**YOUR TASK**. Copy out the entries again, starting with the line containing "Where should I" and going on through the line containing "Looking at the", leaving out the pictures.

**MATERIAL FOR THIS EXERCISE**.
## begin

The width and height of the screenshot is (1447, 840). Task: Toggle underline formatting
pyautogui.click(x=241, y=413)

## end
## begin

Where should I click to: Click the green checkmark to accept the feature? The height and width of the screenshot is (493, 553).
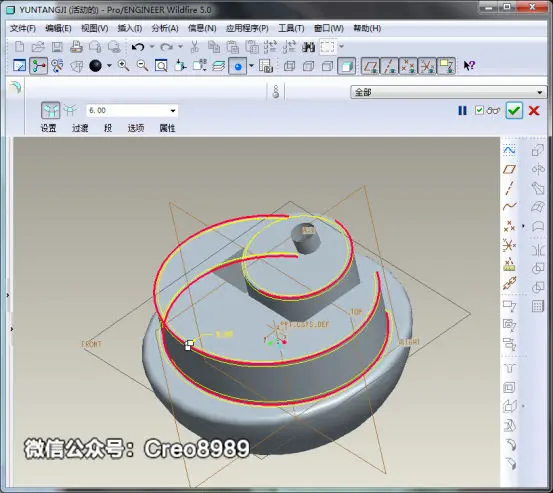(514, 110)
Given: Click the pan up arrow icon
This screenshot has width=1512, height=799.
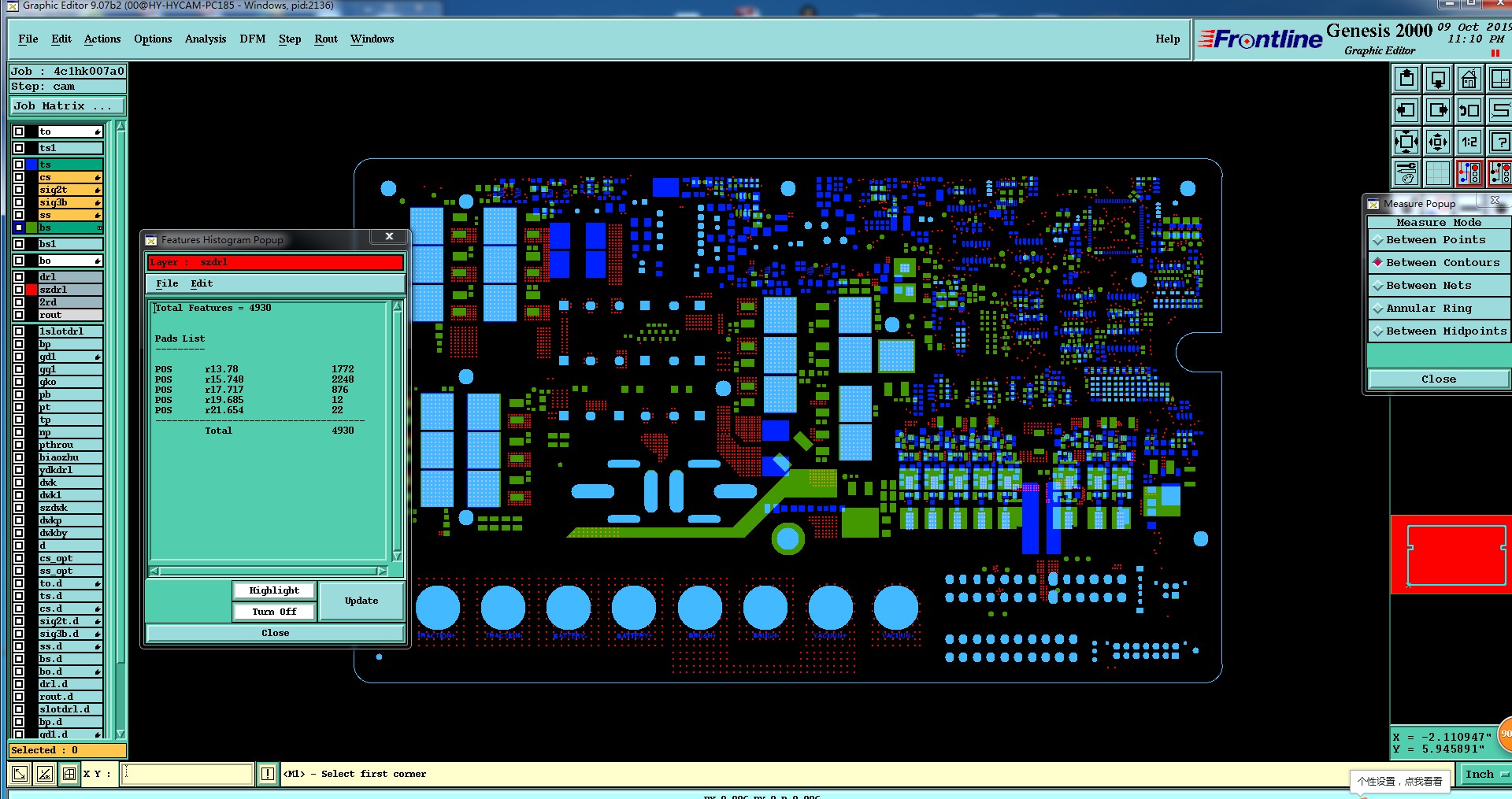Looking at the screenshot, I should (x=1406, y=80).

## end

**RESULT OF THE EXERCISE**.
Where should I click to: Click the green checkmark to accept the feature? The height and width of the screenshot is (493, 553).
(514, 110)
Given: Click the pan up arrow icon
This screenshot has width=1512, height=799.
Looking at the screenshot, I should (x=1406, y=80).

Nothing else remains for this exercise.